>> BEGIN ENTRIES SHOWN

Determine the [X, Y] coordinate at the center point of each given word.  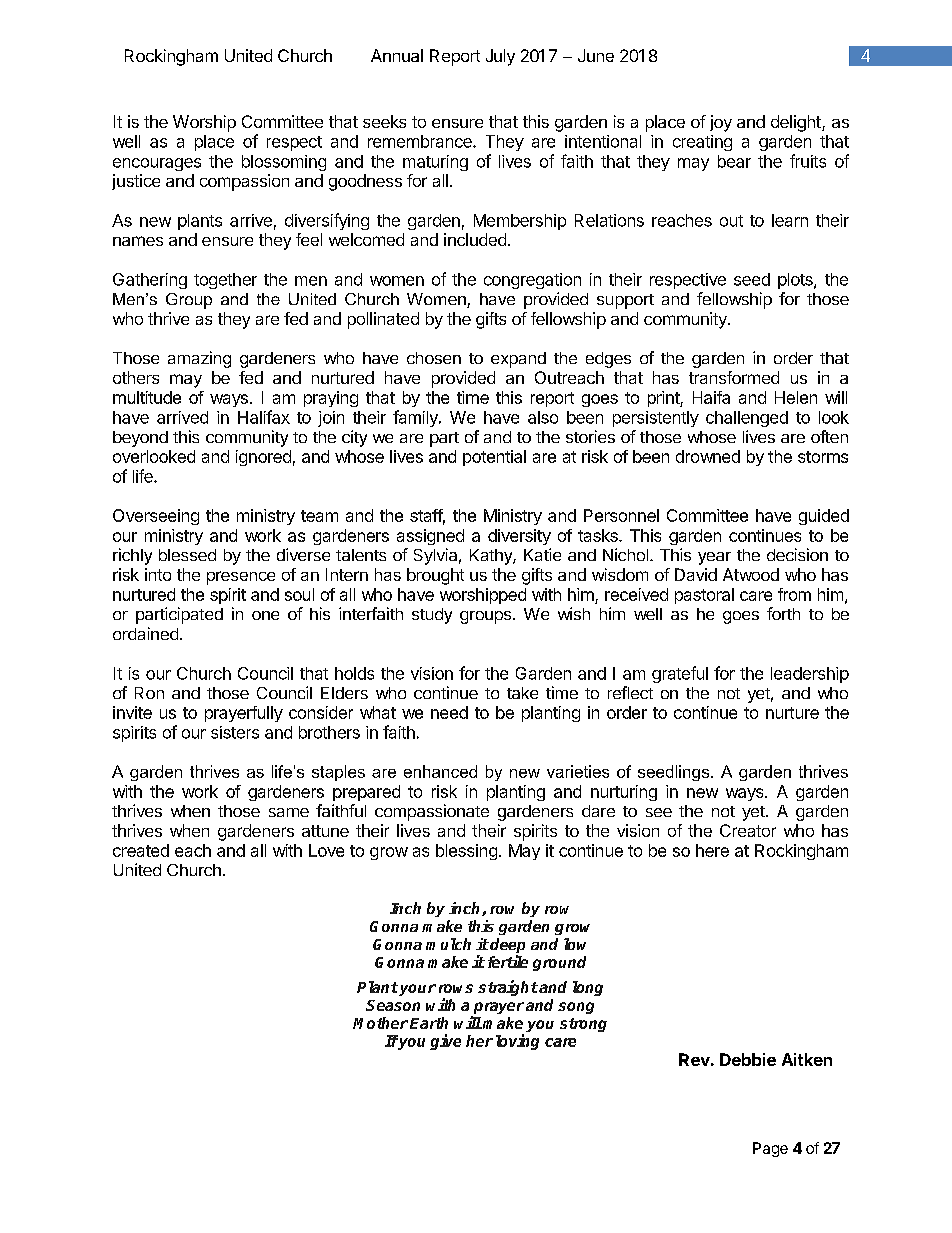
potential [494, 458]
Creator [748, 830]
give [445, 1042]
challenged [747, 419]
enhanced [440, 771]
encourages [157, 164]
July [500, 57]
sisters [235, 732]
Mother [380, 1023]
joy [721, 123]
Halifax [264, 417]
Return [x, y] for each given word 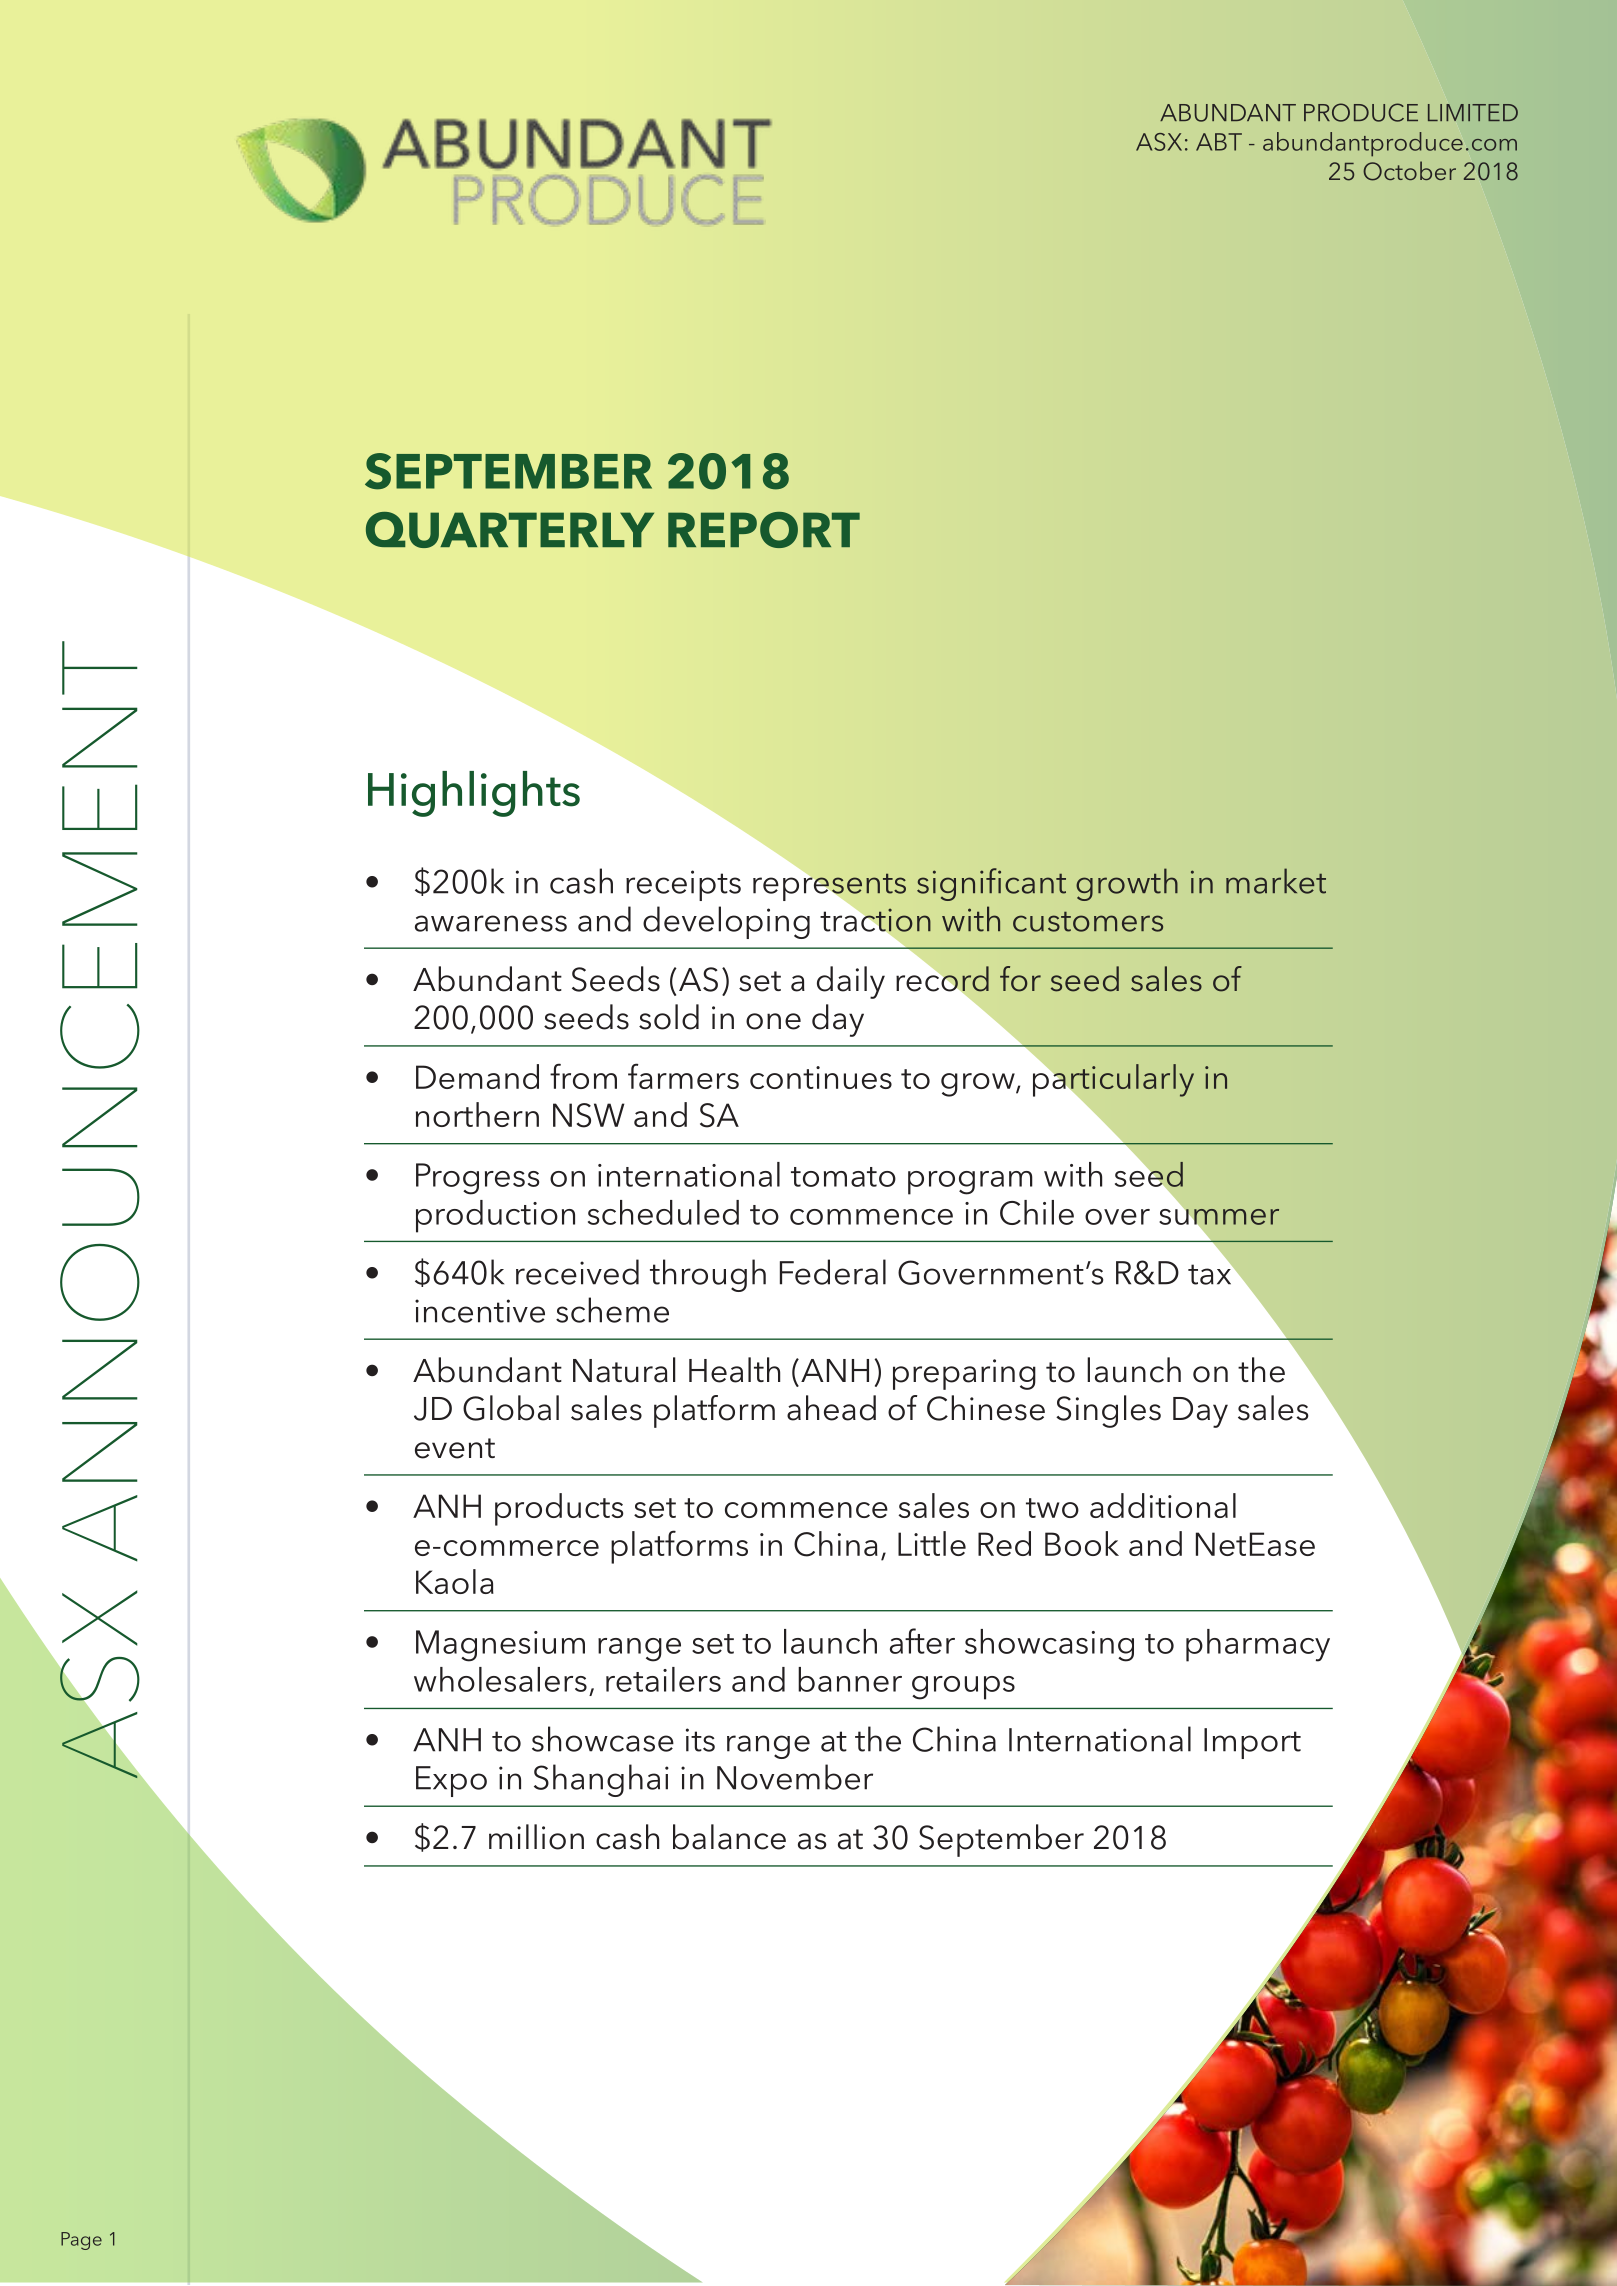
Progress [477, 1179]
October [1409, 171]
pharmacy [1258, 1645]
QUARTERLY [510, 530]
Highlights [474, 794]
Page [81, 2241]
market [1276, 881]
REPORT [764, 530]
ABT [1219, 142]
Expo [451, 1781]
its [700, 1740]
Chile [1037, 1212]
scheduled [663, 1212]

>> END ENTRIES SHOWN

OBJECTIVE: Format the part of the entries that opens with the line containing "July [500, 57]" and runs through the end of the entries as a JSON list of strings, one string per line, with blank lines skipped and the pictures left out.

FINISHED EXERCISE:
[
  "July [500, 57]",
  "sisters [235, 732]",
  "Mother [380, 1023]",
  "joy [721, 123]",
  "Halifax [264, 417]",
  "Return [x, y] for each given word ",
  "Progress [477, 1179]",
  "October [1409, 171]",
  "pharmacy [1258, 1645]",
  "QUARTERLY [510, 530]",
  "Highlights [474, 794]",
  "Page [81, 2241]",
  "market [1276, 881]",
  "REPORT [764, 530]",
  "ABT [1219, 142]",
  "Expo [451, 1781]",
  "its [700, 1740]",
  "Chile [1037, 1212]",
  "scheduled [663, 1212]"
]